Given such a set $U(S,x_1,\ldots,x_n, \varepsilon)$, pick $y_i$ in such a way that $\|Sx_i - y_i \| \lt \varepsilon$ and that $x_1,\ldots,x_n,y_1,\ldots,y_n$ are linearly independent, so that they span a $2n$-dimensional subspace $Z$. By Hahn-Banach there is a projection $P$ of $X$ with range $Z$ (it can be chosen to be of norm at most $2n$). Now define $Q(x_i) = y_i$, $Q(y_i) = 0$ and set $N = QP$. By definition $N^2 = 0$ and $N \in U(S,x_1,\ldots,x_n,\varepsilon)$.
This establishes that $\mathscr{N}$ is strongly dense in $B(X)$. [Here we proved a bit more than what we actually need, but the extra effort seems minimal.]
For $N$ with $N^2 = 0$ we have $(1+N)(1-N) = 1 = (1-N)(1+N)$ so that $1-N$ is invertible with inverse $1+N$. In particular we have $1\pm N \in G$ for all $N \in \mathscr{N}$.
Now if $N_i \in \mathscr{N}$ is a net converging strongly to an operator $A \in B(X)$ with $\|A\| \lt 1$ and $A^2 \neq 0$ then we have $1\pm N_i \to 1\pm A$ strongly.
Note that $\|A\| \lt 1$ ensures that $1 \pm A \in G$, but $(1-A)^{-1} = \sum_{n=0}^\infty A^n \neq 1+ A$, because $(1+A)(1-A) = 1- A^2 \neq 1$.
Thus, $(1-N_i)^{-1} = 1+N_i$ does not converge to $(1-A)^{-1}$ in the strong operator topology on $B(X)$, so inversion in $G$ is not strongly continuous.
The same construction also shows that multiplication is not strongly continuous, because $(1-N_i) \to 1-A$ and $(1+N_i) \to 1+A$ strongly, while $1 = (1-N_i)(1+N_i)$ does not converge to $(1-A)(1+A) = 1-A^2 \neq 1$.
Finally, in a positive direction, one can show that if the first factor remains bounded, then multiplication is jointly continuous with respect to the strong operator topology.

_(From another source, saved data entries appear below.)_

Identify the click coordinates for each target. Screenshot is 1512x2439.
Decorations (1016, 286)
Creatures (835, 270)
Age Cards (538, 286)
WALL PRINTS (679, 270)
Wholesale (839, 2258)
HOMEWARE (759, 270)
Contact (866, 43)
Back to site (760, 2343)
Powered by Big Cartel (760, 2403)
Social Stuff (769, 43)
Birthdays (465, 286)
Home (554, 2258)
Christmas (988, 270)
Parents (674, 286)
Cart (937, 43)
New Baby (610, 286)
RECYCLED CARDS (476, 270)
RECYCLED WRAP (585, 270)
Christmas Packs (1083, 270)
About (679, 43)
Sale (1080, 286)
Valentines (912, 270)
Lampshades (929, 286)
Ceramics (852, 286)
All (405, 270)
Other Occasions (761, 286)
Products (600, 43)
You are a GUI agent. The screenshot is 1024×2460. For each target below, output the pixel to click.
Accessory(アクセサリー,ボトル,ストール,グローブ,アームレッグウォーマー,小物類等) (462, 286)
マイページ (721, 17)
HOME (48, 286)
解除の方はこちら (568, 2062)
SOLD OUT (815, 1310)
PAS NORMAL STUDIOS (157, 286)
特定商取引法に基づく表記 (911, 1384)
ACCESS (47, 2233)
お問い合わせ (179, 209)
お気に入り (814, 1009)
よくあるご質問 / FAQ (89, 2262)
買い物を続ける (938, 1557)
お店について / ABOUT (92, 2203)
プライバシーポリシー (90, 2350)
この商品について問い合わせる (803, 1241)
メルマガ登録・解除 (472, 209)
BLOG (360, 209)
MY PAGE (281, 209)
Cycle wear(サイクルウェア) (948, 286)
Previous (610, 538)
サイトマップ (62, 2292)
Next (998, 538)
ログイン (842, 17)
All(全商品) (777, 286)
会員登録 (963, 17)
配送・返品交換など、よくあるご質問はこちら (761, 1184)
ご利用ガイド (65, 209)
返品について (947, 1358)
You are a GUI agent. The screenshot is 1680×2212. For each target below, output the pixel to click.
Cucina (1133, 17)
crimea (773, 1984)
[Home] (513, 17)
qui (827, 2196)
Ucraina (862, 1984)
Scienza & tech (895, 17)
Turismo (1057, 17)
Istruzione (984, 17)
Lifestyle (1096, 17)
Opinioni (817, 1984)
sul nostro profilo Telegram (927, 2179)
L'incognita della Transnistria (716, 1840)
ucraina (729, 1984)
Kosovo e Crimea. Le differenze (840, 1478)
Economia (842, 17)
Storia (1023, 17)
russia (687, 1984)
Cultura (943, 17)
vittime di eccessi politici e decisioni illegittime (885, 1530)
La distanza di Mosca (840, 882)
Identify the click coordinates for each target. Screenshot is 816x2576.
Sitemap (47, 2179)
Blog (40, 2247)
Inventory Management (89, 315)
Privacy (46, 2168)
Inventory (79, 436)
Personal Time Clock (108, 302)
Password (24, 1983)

More precisely, if $(S_i,T_i) \in B(X) \times B(X)$ is a net for which $\sup_i \|S_i\| \lt \infty$ as well as $S_i \to S$ and $T_i \to T$ strongly, then $S_i T_i \to ST$ strongly, because $$ \|(S_i T_i - ST)x\| \leq \|S_i\|\,\|(T_i - T)x\| + \|(S_i - S)Tx\|. $$ This can be used to show that the group of isometric operators $X \to X$ is a topological group in the strong operator topology.